Opis zadania:
Odpowiedz na podstawie artykułu o nominacjach do Nagrody Architektonicznej „Polityki” za 2021 r.:
(a) Ile obiektów ma szansę na tę nagrodę?
(b) Po raz który tygodnik „Polityka” wręczy swoją Nagrodę Architektoniczną?
(c) Która pracownia zaprojektowała Browary Warszawskie?

Śląsk. Zagłębie najlepszej architektury. Aż 3 z 5 nominowanych do Nagrody Architektonicznej "Polityki" za 2021 r. obiektów zaprojektowano w Katowicach

Ogłoszono nominacje w jednym z najważniejszych polskich konkursów architektonicznych. Na Nagrodę Architektoniczną "Polityki" za 2021 r. ma szansę 5 obiektów. Z nich aż 2 zostały zrealizowane na Górnym Śląsku, a aż 3 zaprojektowały katowickie pracownie architektoniczne. Zobacz te inwestycje.

Śląsk dominuje w Nagrodzie Architektonicznej "Polityki" za 2021 rok. Aż trzy z pięciu nominacji należą do śląskich obiektów i projektantów.

Nominacje do Nagrody Architektonicznej "Polityki" ogłoszone

Tygodnik "Polityka" wręczy swoją Nagrodę Architektoniczną po raz 11.

Nominowane do finału Nagrody Architektonicznej "Polityki" za 2021 r. obiekty:

  1. Browary Warszawskie. Projekt: JEMS Architekci.

Dane wskazywania dla zrzutów ekranu:
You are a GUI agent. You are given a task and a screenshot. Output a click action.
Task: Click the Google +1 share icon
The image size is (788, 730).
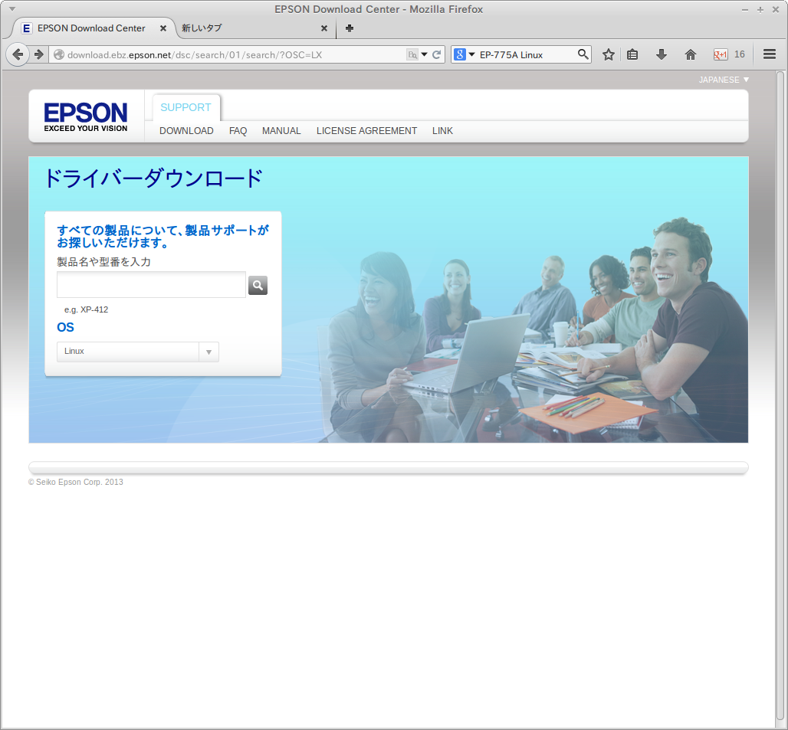[721, 54]
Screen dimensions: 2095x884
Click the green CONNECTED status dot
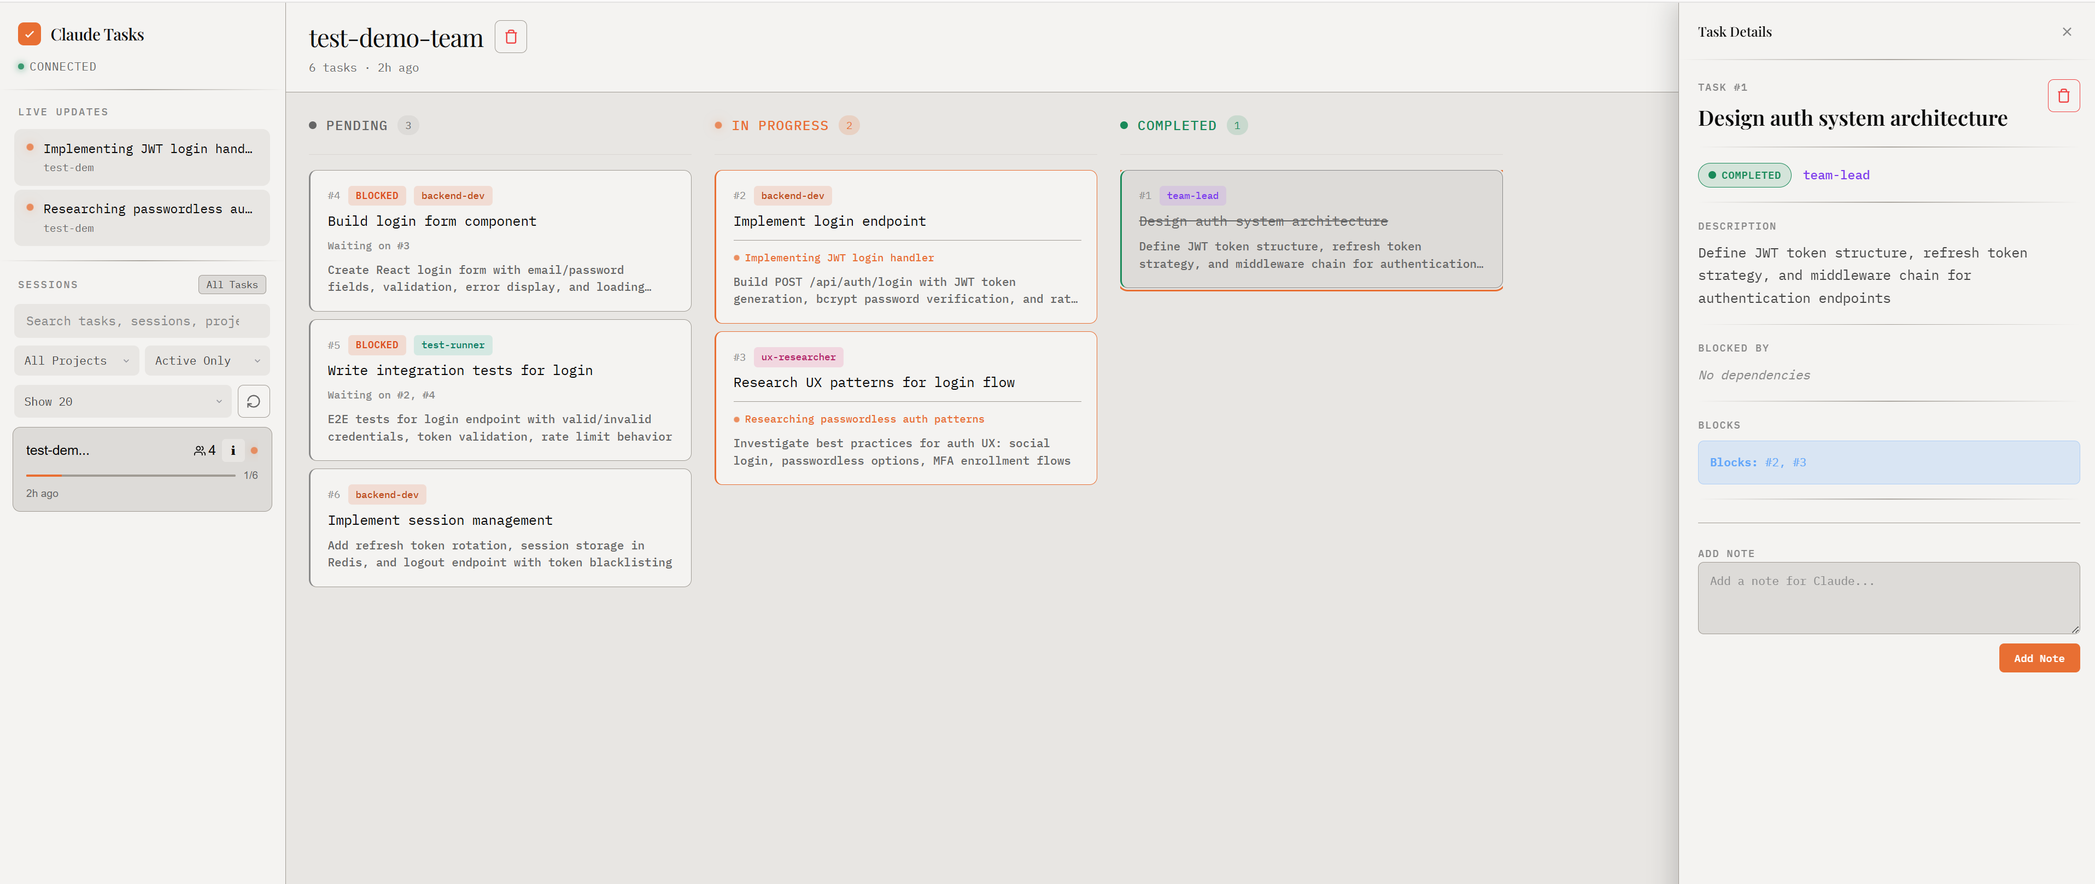coord(20,66)
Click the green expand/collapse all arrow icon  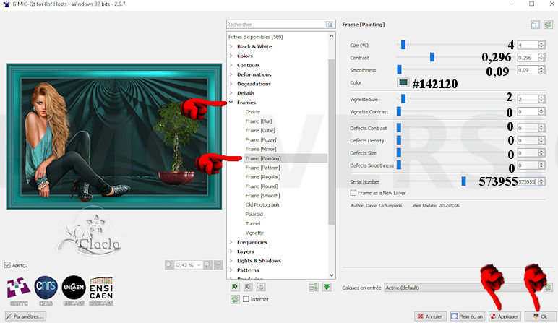tap(327, 287)
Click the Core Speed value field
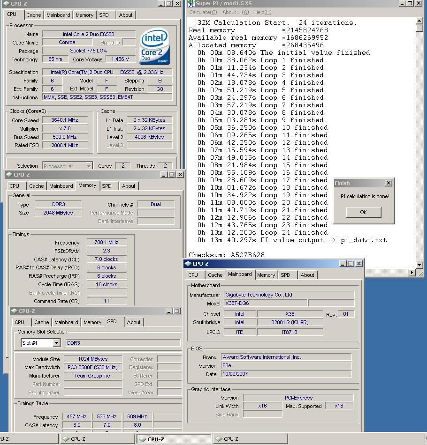The width and height of the screenshot is (427, 445). [64, 120]
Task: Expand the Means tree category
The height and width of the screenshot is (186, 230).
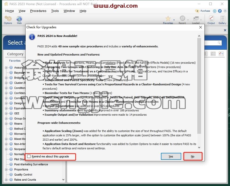Action: pos(6,124)
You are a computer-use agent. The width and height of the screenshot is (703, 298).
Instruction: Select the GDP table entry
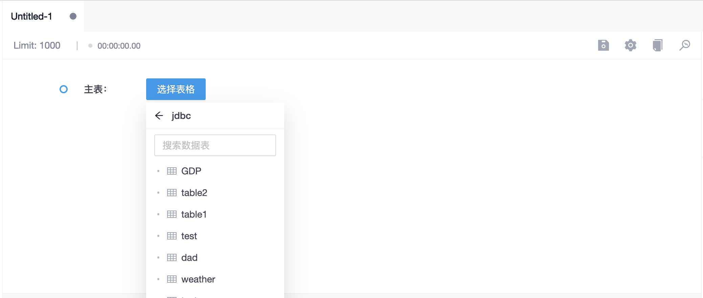[191, 171]
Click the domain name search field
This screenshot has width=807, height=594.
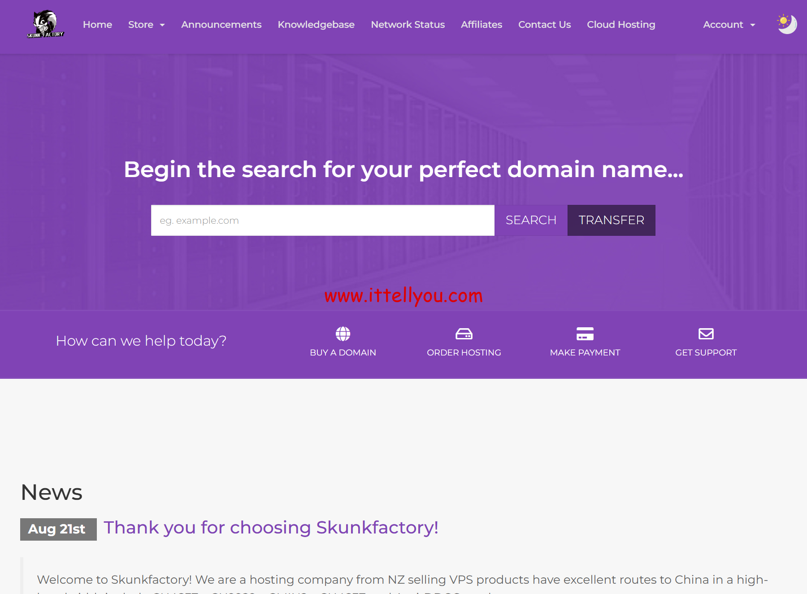coord(322,220)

Rozwiązanie:
(a) Na nagrodę ma szansę 5 obiektów.
(b) Tygodnik wręczy ją po raz 11.
(c) Browary Warszawskie zaprojektowała pracownia JEMS Architekci.